Please transcribe, word for word, only the lines from the one containing "JOIN NOW (39, 1309)" through the last line of the records below, both included, and leave out every picture.

┌──

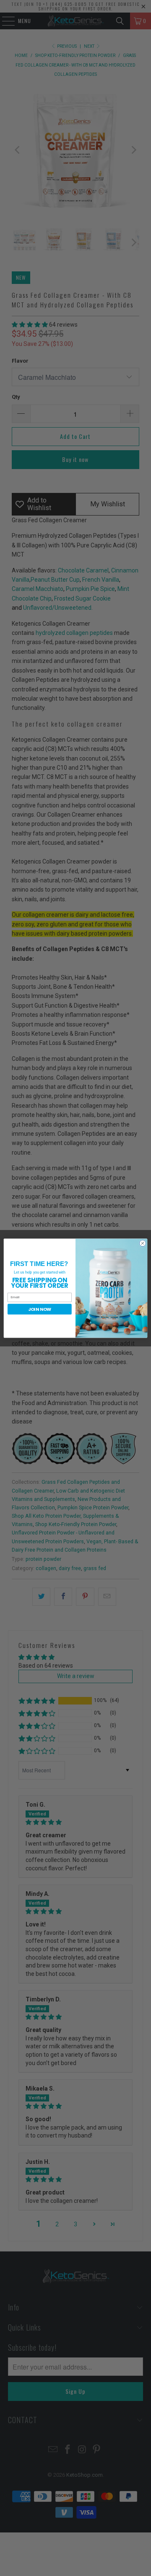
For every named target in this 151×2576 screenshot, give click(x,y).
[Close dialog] (142, 1243)
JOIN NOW (39, 1309)
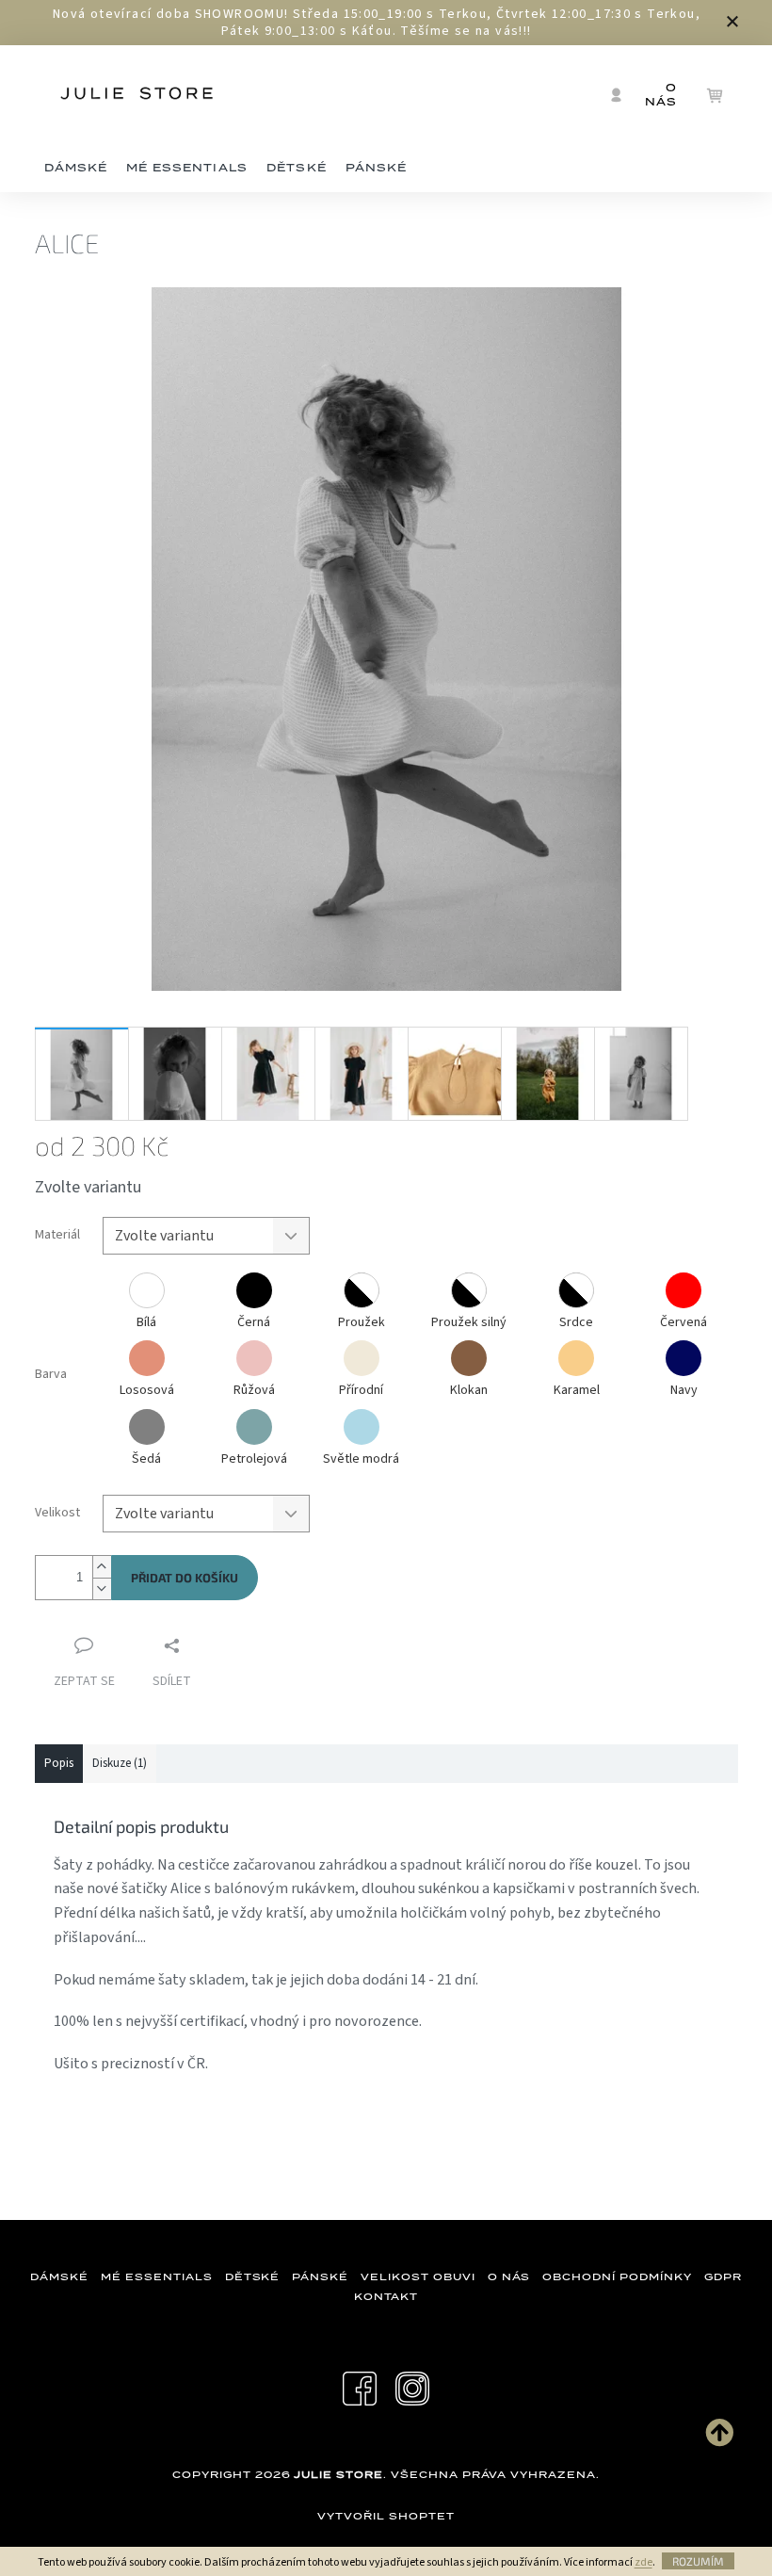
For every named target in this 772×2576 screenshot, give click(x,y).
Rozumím (698, 2561)
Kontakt (386, 2296)
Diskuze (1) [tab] (119, 1763)
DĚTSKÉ (253, 2276)
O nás (661, 94)
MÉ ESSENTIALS (156, 2276)
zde (643, 2562)
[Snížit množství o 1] (101, 1588)
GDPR (723, 2276)
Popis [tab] (58, 1763)
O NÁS (509, 2276)
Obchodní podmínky (616, 2276)
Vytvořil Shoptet (385, 2515)
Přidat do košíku (184, 1577)
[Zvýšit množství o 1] (101, 1567)
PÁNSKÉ (320, 2276)
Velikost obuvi (417, 2276)
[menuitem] (76, 168)
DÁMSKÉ (59, 2276)
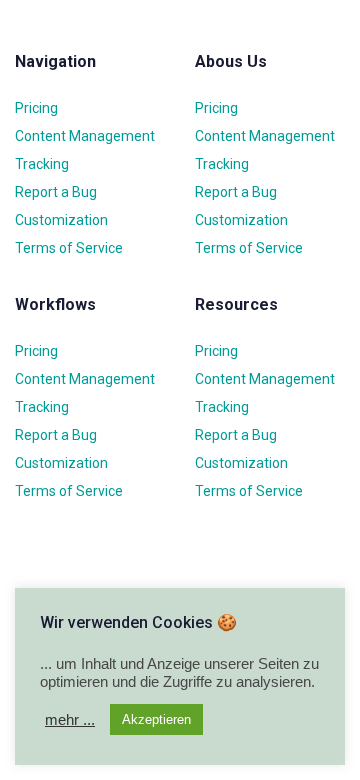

└──

▶ Finished exercise:
JOIN NOW (39, 1309)
For every named target in this 772×2576 screenshot, give click(x,y).
Rozumím (698, 2561)
Kontakt (386, 2296)
Diskuze (1) [tab] (119, 1763)
DĚTSKÉ (253, 2276)
O nás (661, 94)
MÉ ESSENTIALS (156, 2276)
zde (643, 2562)
[Snížit množství o 1] (101, 1588)
GDPR (723, 2276)
Popis [tab] (58, 1763)
O NÁS (509, 2276)
Obchodní podmínky (616, 2276)
Vytvořil Shoptet (385, 2515)
Přidat do košíku (184, 1577)
[Zvýšit množství o 1] (101, 1567)
PÁNSKÉ (320, 2276)
Velikost obuvi (417, 2276)
[menuitem] (76, 168)
DÁMSKÉ (59, 2276)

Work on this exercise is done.